For Diseases Like ALS, Research by MIT and Dana-Farber Show How Financial Techniques Could Make Therapies Affordable
New research by MIT Sloan Prof. Andrew W. Lo, Dana-Farber Cancer Institute‘s David Weinstock, M.D., and Vahid Montazerhodjat, an MIT post-doctoral fellow, offers a solution for the excessive costs associated with breakthrough therapies that already exist for certain diseases such as ALS: securitized consumer healthcare loans (HCLs).
The research introducing this practical remedy for the problem is published in Science Translational Medicine, titled “Buying cures versus renting health: Financing health care with consumer loans.”
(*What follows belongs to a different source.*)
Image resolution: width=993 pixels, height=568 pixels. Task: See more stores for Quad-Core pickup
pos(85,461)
Healthcare loans (HCLs) are the equivalent of mortgages for large healthcare costs. HCLs allow patients in both multipayer and single-payer markets to access a wider set of therapeutics, including expensive short-duration curative treatments. HCLs also link payments to clinical benefits and should help lower per-patient costs while bringing an incentive to the development of transformative treatment, rather than those that offer small incremental progresses.
“This is an instance where financial engineering could benefit the entire ecosystem,” Lo said in a press release. “It helps patients by providing them with affordable access to therapeutic drugs and cures. It helps biopharmaceutical companies by enabling them to get paid back for the substantial investments in R&D they make to develop the therapies in the first place. And it helps insurance companies by linking payments to ongoing benefits.”
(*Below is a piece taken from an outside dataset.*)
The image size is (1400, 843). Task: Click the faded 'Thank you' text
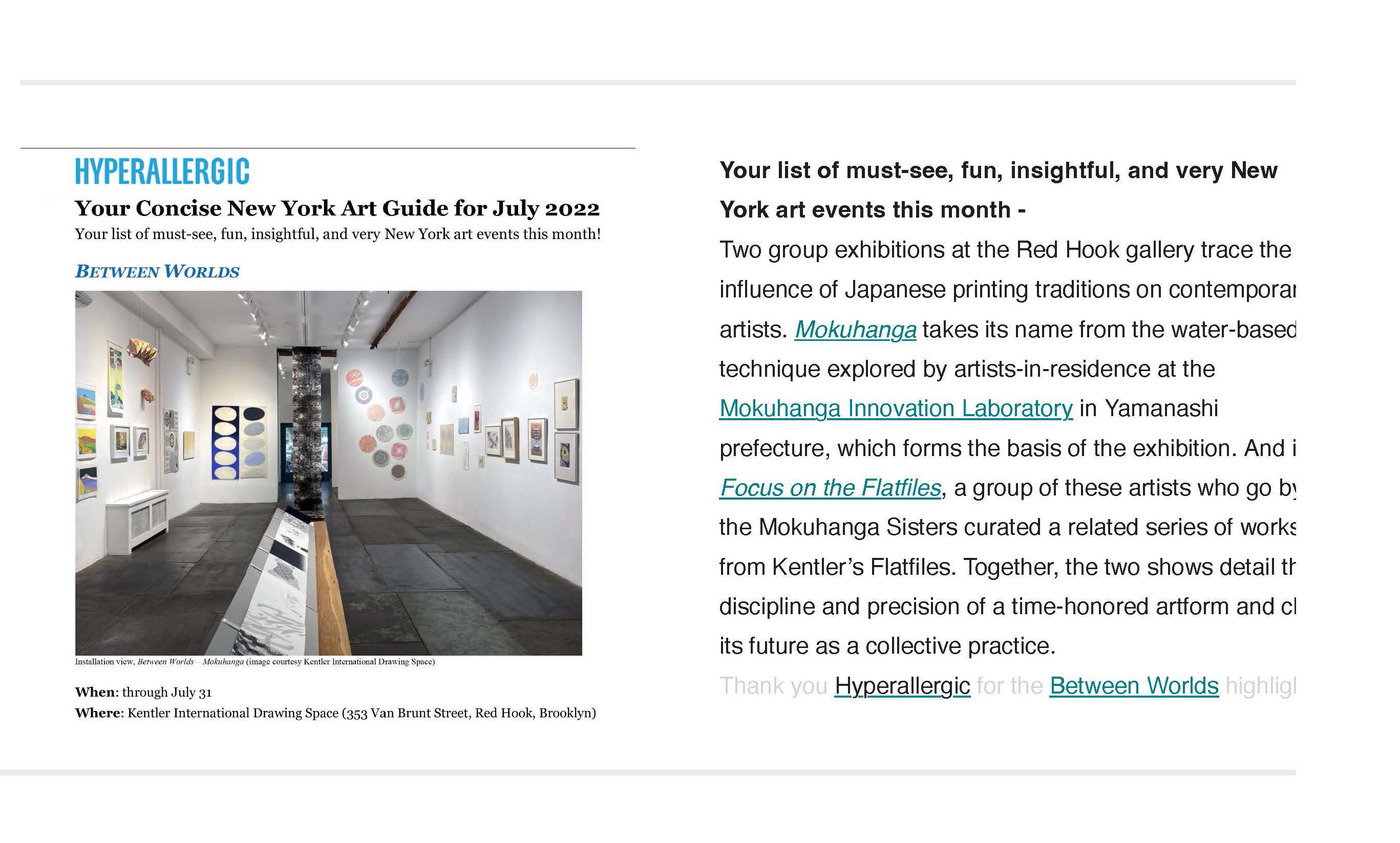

New breakthrough cures for certain types of cancer, hepatitis C, and rare disease such as ALS have been recently developed. But the costs of these new medicine is stratospheric.
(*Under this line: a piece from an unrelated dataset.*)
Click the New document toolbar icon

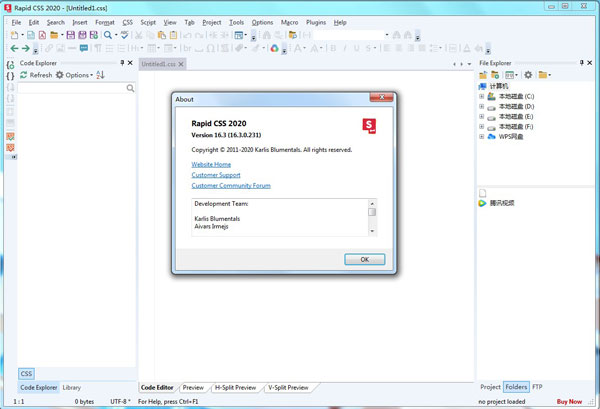pos(14,35)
Glybera, for example, a gene therapy that cures lipoprotein lipase deficiency, was approved in Germany with a price tag of about $1 million. This therapy may last for the patient’s remaining lifetime, but patients have to pay upfront for the entire treatment.
“The stark reality is that many patients don’t have access to transformative therapies like Glybera solely due to affordability,” Weinstock said. “This is a problem that will only grow as scientists create more cures. In the next five to seven years, we could see cures for diseases like ALS, Duchenne muscular dystrophy, and many types of cancer, but those therapies could be too expensive for the average patient.”
Securitized HCLs may also be lucrative investments. Mathematical simulations showed that an HCLs fund produced a putative annual return of 12 percent. In contrast, over the period from January 2006 to December 2015, the Standard & Poor’s 500 Index had an annual return of only of 7.3 percent.
“As an investment, securitized HCLs have another important advantage — they are not likely to be highly correlated with the stock market,” Lo said. “This makes them even more attractive for investors such as pension funds, mutual funds, and life insurance companies.”
Lo and his colleagues admit that there is an associated risk in financial engineering methods in healthcare, especially as securitization was one of the leading financial models that triggered the recent worldwide financial crisis. Although securitization is used today in many markets and plays a vital role in financing mortgages, consumer credit and student loans, it can still be abused in the absence of regulatory protections.
“But to argue that securitization is simply too risky without a reasonable alternative is to relegate patients in desperate need to the status quo,” Lo said. “Securitized HCLs make expensive breakthrough therapies more affordable right now. The science is here and it’s moving at breakneck speed. Now we need the financial models to catch up.”